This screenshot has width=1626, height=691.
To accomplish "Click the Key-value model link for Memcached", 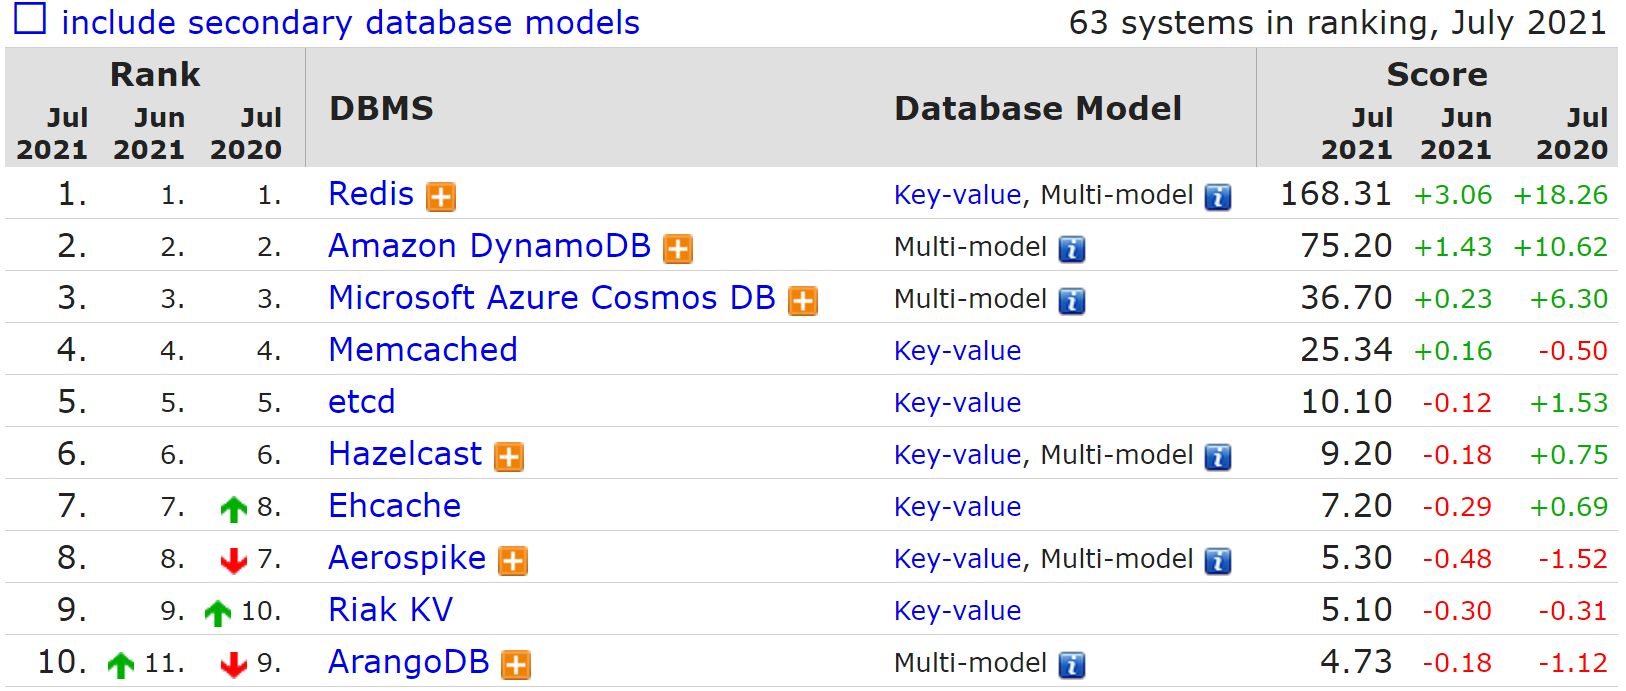I will (957, 351).
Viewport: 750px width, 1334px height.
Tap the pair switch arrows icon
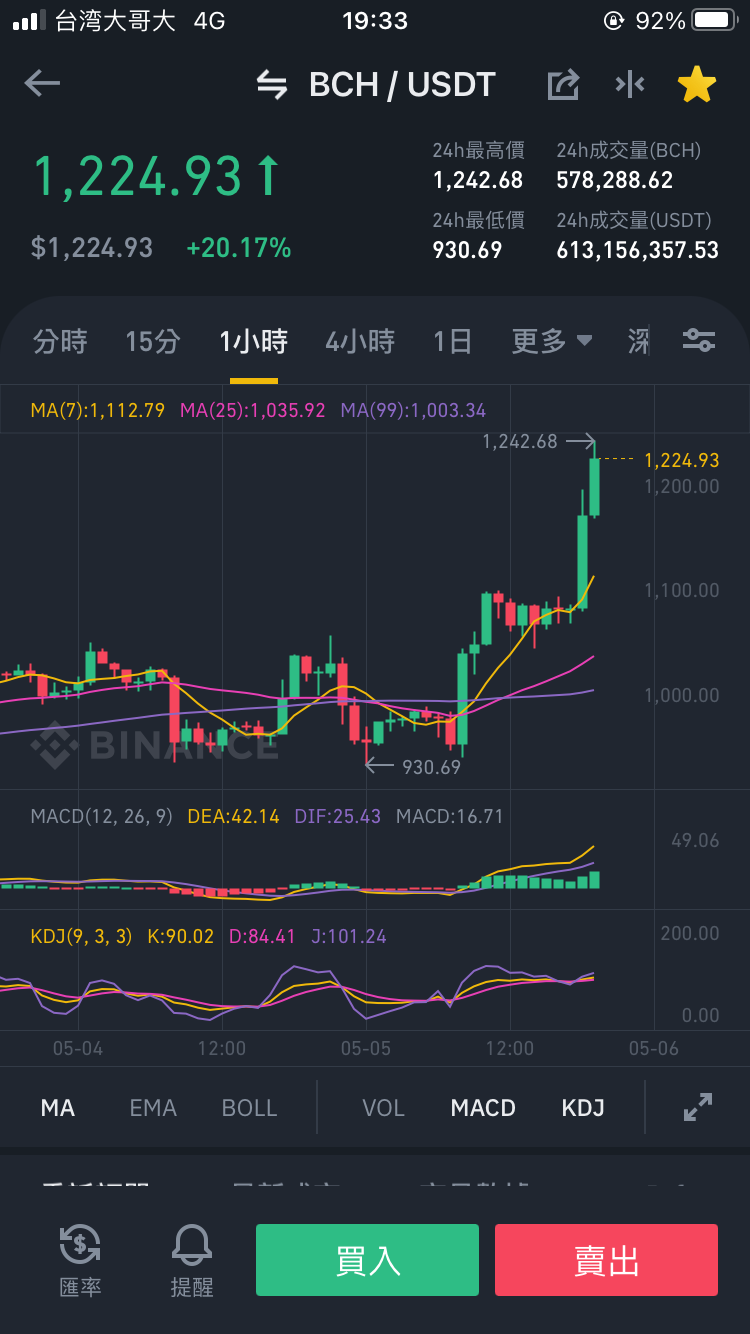click(x=272, y=85)
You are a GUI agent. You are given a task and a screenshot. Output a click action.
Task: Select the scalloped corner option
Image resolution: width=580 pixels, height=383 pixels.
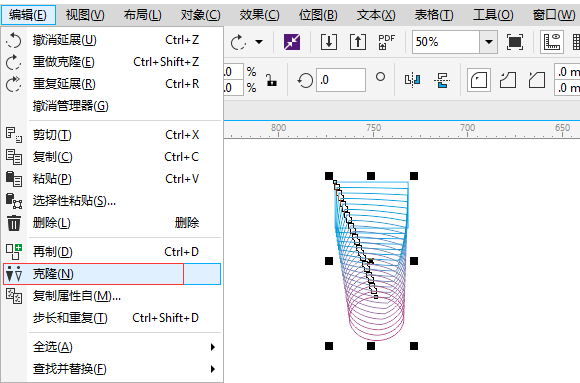(x=508, y=80)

Problem to work on
"You are a GUI" marks the first line to be returned; return exactly that line and every line after it through the last line of the listing, omitting pictures.

Answer box
You are a GUI agent. You are given a task and a screenshot. Output a click action.
Task: Select the scalloped corner option
Image resolution: width=580 pixels, height=383 pixels.
(x=508, y=80)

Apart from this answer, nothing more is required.